= To do =
Take the data starting with the line containing "Viewport: 1456px width, 818px height." and going on through the line containing "Open the Finance dropdown menu", and change "dropdown menu" to "drop-down list" while keeping everything else the same. Return only those lines.

= Records for this exercise =
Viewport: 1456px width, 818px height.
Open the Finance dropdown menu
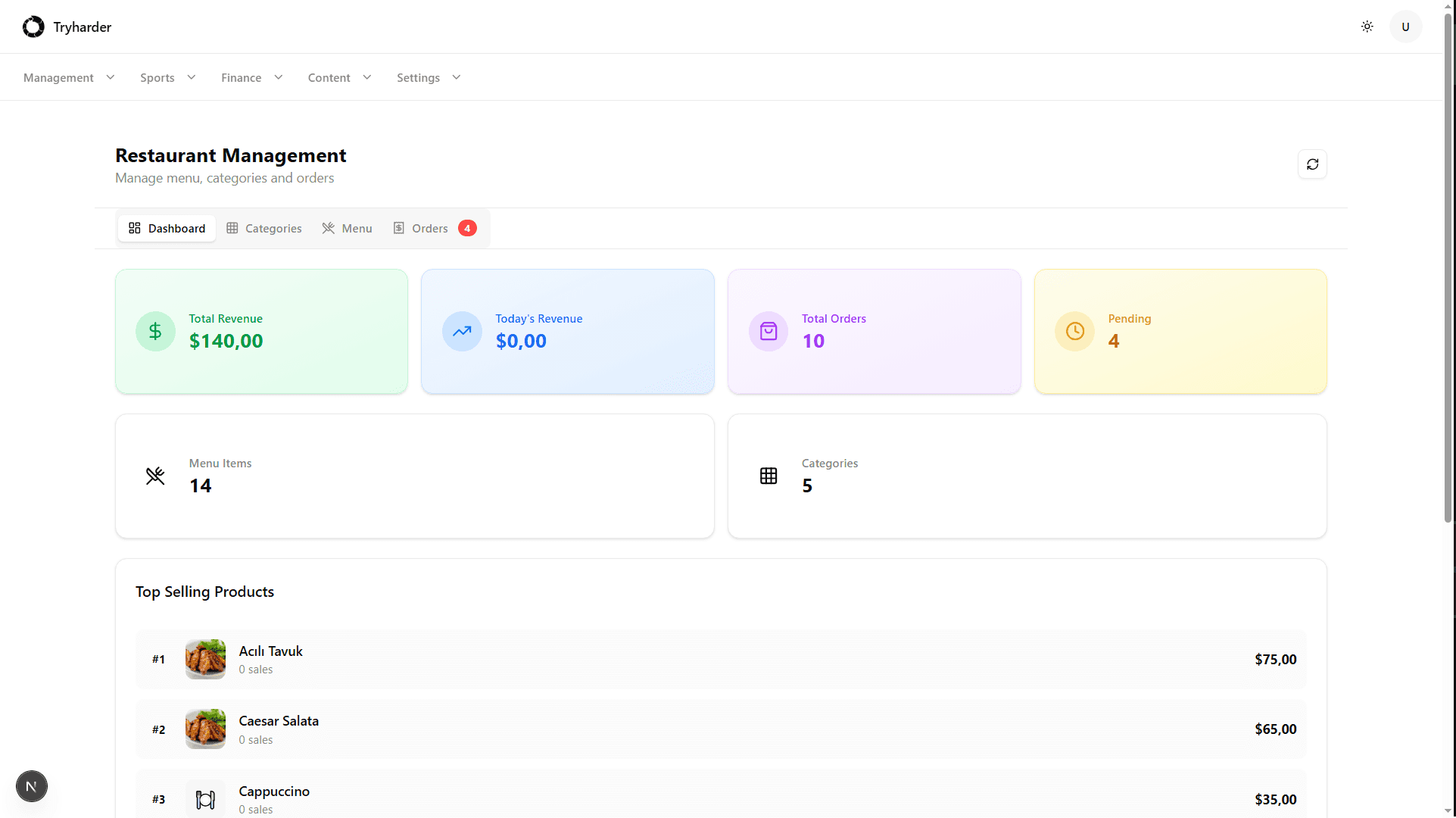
==
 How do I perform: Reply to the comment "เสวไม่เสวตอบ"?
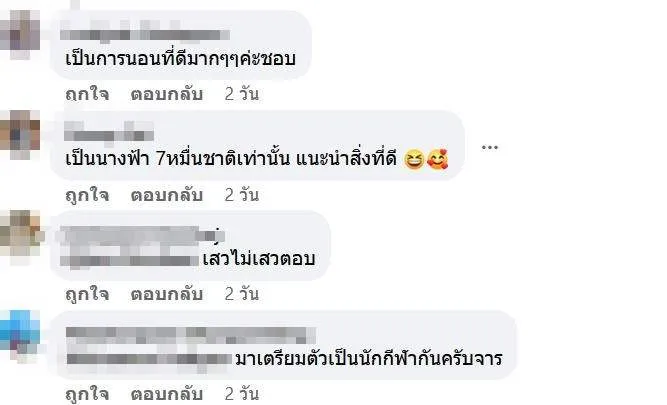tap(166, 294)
---
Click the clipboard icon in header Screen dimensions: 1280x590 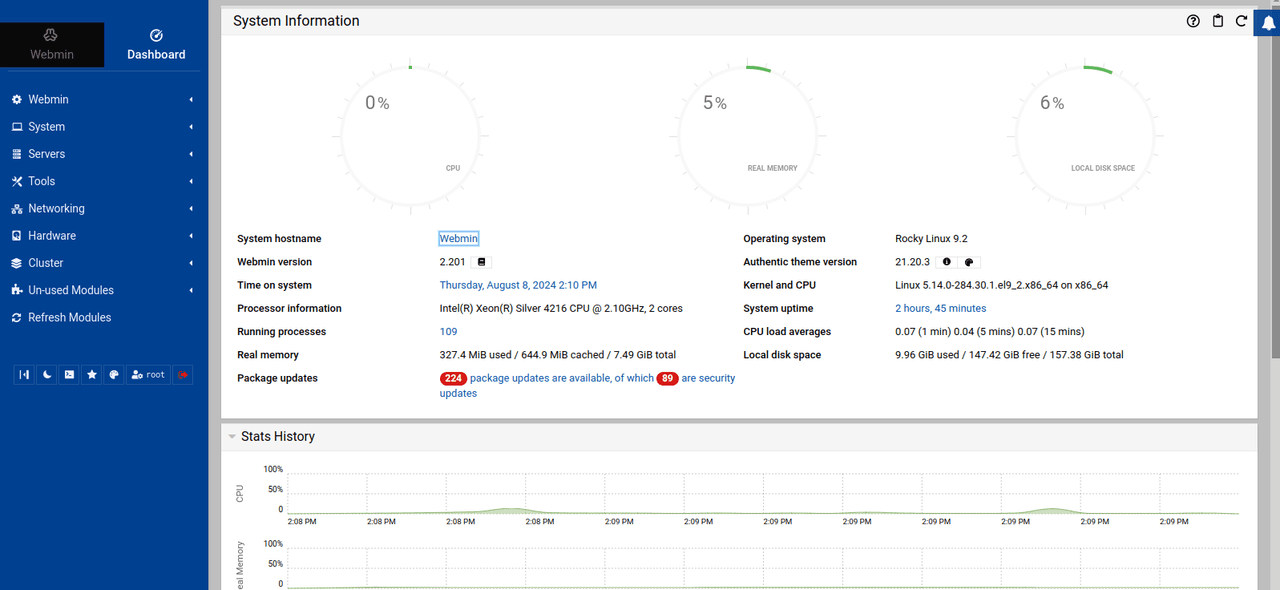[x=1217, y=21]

= Answer below =
Viewport: 1456px width, 818px height.
Open the Finance drop-down list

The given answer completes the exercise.